-- THE DATA follows --
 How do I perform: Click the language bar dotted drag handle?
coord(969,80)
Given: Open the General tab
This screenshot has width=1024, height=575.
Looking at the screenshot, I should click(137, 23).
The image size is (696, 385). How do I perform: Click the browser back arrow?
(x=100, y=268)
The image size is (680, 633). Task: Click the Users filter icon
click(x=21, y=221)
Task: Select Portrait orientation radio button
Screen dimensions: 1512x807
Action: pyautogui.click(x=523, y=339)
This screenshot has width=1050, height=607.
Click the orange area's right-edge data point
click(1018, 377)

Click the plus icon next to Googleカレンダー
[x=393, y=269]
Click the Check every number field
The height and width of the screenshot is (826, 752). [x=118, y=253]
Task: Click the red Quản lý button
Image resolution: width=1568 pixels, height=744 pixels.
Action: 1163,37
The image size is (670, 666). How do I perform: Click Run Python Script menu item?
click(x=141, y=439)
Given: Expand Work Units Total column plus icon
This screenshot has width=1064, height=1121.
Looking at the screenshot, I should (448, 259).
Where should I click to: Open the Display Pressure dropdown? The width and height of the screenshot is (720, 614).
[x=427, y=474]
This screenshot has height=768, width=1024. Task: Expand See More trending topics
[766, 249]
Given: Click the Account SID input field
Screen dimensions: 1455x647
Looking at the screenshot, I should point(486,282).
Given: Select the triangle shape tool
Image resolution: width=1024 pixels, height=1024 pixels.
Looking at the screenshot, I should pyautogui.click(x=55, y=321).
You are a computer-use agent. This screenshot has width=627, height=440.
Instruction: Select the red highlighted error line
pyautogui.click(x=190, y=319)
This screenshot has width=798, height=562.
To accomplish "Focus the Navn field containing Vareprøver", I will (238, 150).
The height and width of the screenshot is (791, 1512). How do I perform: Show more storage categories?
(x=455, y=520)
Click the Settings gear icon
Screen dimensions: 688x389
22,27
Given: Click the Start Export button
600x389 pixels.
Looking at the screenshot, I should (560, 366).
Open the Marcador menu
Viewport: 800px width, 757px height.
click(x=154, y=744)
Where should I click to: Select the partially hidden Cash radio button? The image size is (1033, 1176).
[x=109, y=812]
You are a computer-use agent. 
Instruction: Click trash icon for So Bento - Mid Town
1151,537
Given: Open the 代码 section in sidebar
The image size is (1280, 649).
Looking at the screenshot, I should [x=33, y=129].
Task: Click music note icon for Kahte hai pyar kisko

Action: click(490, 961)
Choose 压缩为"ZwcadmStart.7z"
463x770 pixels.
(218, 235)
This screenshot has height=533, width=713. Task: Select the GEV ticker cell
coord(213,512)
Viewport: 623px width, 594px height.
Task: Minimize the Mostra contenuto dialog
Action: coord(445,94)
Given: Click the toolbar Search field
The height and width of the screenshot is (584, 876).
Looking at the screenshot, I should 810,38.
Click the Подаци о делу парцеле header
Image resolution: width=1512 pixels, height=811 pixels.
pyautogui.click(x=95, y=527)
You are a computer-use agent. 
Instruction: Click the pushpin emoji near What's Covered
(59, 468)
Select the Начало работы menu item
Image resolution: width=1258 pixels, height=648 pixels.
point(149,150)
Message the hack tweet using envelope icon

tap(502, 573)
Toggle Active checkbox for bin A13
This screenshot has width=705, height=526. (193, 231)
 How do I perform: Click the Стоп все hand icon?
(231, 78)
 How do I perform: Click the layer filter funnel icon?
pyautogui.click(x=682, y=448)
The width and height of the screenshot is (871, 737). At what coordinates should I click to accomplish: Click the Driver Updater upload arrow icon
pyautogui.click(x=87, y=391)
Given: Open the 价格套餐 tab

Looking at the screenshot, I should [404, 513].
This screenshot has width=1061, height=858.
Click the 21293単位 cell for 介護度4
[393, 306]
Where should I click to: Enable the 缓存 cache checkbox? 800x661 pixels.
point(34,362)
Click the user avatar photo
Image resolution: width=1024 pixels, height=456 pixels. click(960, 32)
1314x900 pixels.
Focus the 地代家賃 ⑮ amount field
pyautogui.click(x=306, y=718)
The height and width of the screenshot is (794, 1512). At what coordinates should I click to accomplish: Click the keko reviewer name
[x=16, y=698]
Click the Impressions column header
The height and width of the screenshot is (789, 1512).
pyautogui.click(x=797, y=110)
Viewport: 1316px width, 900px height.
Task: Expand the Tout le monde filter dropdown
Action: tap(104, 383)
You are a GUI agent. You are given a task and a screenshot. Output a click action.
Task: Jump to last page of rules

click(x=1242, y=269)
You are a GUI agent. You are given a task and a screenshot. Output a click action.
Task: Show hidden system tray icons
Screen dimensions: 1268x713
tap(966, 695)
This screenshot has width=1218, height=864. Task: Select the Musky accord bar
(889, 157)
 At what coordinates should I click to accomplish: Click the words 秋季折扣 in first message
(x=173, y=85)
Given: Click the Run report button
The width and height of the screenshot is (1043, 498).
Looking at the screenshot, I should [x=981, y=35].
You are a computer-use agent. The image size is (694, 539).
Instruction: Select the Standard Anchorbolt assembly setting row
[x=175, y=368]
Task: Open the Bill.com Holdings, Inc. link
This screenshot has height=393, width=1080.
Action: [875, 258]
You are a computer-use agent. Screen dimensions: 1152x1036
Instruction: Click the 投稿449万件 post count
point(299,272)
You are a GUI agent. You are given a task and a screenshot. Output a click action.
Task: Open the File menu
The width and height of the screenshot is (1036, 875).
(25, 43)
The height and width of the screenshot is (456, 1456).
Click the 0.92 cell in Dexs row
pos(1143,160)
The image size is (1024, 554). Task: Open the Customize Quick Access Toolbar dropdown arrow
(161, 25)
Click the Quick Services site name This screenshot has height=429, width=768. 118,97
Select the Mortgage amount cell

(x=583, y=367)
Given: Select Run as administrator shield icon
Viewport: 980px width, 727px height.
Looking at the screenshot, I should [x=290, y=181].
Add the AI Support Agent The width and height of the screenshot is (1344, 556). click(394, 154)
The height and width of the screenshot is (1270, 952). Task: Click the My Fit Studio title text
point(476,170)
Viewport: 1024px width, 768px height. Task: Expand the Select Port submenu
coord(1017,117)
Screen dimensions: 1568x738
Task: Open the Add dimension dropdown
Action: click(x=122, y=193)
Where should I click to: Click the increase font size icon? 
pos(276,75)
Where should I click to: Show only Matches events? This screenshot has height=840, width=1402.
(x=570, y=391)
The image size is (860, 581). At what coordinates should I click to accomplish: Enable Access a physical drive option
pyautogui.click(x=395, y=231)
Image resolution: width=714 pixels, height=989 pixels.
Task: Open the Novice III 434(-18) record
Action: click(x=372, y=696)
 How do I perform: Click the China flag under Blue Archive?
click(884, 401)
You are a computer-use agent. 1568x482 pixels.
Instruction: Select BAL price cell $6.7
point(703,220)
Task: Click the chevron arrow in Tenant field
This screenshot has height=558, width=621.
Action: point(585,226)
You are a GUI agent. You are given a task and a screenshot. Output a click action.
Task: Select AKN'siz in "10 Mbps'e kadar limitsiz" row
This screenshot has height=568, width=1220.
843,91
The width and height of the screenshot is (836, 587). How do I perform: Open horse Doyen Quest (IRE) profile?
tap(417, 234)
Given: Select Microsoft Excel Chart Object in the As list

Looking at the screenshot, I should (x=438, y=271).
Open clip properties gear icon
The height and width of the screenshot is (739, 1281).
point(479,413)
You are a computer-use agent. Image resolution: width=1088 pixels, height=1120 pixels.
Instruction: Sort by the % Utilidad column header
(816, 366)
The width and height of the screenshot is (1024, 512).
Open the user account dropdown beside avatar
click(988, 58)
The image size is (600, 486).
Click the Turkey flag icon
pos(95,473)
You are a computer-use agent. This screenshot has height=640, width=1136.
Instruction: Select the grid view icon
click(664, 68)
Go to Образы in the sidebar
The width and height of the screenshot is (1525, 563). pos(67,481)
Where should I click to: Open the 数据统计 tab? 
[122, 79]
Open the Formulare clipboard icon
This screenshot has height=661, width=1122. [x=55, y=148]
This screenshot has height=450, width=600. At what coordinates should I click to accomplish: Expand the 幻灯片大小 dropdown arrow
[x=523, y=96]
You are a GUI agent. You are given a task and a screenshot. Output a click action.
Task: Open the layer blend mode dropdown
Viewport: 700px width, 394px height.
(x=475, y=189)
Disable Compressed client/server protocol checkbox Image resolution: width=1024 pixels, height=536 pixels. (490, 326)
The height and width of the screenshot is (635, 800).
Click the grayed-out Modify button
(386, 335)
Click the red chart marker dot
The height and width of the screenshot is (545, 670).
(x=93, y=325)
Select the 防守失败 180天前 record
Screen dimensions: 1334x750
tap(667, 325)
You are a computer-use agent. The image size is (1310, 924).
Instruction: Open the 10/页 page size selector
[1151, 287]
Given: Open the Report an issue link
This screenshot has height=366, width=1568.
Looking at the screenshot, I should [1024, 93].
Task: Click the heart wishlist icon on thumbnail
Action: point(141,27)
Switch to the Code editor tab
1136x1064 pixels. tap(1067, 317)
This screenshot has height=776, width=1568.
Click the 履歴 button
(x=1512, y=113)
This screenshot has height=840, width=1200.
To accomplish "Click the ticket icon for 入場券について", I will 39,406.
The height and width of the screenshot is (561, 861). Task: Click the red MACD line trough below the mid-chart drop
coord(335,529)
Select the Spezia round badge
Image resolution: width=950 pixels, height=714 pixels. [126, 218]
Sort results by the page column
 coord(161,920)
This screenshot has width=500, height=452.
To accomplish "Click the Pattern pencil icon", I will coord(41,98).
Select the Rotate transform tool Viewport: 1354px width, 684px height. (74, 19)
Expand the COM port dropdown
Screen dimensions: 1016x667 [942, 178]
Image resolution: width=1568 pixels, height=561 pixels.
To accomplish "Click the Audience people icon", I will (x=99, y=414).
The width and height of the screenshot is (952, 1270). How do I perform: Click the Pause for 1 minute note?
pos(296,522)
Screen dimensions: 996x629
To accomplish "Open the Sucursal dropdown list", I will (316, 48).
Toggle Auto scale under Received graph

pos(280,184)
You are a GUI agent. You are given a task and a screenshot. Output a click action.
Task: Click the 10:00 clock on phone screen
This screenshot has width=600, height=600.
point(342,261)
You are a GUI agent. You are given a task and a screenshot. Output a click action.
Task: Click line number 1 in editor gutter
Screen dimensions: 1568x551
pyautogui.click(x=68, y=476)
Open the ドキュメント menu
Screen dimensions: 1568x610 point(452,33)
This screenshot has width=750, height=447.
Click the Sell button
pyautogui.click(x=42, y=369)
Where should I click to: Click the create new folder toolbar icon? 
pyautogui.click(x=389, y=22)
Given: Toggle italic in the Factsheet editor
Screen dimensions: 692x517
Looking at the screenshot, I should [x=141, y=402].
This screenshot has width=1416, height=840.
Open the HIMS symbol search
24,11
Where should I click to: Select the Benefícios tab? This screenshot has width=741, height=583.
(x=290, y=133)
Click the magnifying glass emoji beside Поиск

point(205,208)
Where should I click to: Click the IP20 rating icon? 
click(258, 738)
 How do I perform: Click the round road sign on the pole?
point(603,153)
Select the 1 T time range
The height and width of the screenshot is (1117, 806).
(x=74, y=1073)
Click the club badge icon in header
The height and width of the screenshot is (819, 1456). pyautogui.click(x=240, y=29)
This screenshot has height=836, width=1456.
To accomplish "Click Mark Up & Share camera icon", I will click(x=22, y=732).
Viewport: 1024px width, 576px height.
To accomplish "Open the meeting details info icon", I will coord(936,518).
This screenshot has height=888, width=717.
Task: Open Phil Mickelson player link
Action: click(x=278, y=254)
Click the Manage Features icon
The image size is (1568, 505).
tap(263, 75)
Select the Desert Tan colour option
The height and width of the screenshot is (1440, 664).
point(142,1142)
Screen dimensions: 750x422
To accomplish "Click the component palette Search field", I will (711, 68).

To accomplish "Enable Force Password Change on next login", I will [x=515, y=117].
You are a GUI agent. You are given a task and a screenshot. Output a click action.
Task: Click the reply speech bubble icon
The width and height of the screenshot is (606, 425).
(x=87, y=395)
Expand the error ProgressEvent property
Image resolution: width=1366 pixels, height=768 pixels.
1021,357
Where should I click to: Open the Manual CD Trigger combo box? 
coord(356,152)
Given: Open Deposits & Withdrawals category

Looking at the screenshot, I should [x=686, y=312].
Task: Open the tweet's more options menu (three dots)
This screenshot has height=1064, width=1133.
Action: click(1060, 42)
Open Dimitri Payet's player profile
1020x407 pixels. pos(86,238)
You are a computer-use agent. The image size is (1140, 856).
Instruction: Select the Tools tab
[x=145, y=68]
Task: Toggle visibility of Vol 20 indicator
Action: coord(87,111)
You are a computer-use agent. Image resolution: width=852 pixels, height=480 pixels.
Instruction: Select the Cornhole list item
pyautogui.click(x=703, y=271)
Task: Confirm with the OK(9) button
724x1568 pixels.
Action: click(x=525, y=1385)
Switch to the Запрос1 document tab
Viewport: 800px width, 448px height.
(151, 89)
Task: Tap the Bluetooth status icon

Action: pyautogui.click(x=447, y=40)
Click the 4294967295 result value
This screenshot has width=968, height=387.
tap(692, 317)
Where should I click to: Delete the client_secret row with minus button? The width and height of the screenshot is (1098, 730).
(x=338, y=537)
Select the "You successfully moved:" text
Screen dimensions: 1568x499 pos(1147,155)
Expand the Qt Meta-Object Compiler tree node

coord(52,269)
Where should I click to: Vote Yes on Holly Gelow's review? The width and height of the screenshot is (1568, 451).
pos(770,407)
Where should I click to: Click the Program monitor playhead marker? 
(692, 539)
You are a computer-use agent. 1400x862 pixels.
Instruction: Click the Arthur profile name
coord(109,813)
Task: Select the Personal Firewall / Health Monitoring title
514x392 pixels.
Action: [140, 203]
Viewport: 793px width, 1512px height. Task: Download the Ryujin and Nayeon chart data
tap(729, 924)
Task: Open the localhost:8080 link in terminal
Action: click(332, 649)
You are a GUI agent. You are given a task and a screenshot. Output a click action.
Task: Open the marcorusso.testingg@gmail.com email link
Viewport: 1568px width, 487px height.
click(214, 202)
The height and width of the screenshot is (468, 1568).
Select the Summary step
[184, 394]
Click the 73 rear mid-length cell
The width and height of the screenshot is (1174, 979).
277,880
-- THE DATA concluded --
TASK ITEM: Return exactly the lines of the listing that run from the one containing "Where should I click to: Vote" through the last, and no others.

WRITTEN ANSWER:
Where should I click to: Vote Yes on Holly Gelow's review? The width and height of the screenshot is (1568, 451).
pos(770,407)
Where should I click to: Click the Program monitor playhead marker? 
(692, 539)
You are a computer-use agent. 1400x862 pixels.
Instruction: Click the Arthur profile name
coord(109,813)
Task: Select the Personal Firewall / Health Monitoring title
514x392 pixels.
Action: [140, 203]
Viewport: 793px width, 1512px height. Task: Download the Ryujin and Nayeon chart data
tap(729, 924)
Task: Open the localhost:8080 link in terminal
Action: click(332, 649)
You are a GUI agent. You are given a task and a screenshot. Output a click action.
Task: Open the marcorusso.testingg@gmail.com email link
Viewport: 1568px width, 487px height.
click(214, 202)
The height and width of the screenshot is (468, 1568).
Select the Summary step
[184, 394]
Click the 73 rear mid-length cell
The width and height of the screenshot is (1174, 979).
277,880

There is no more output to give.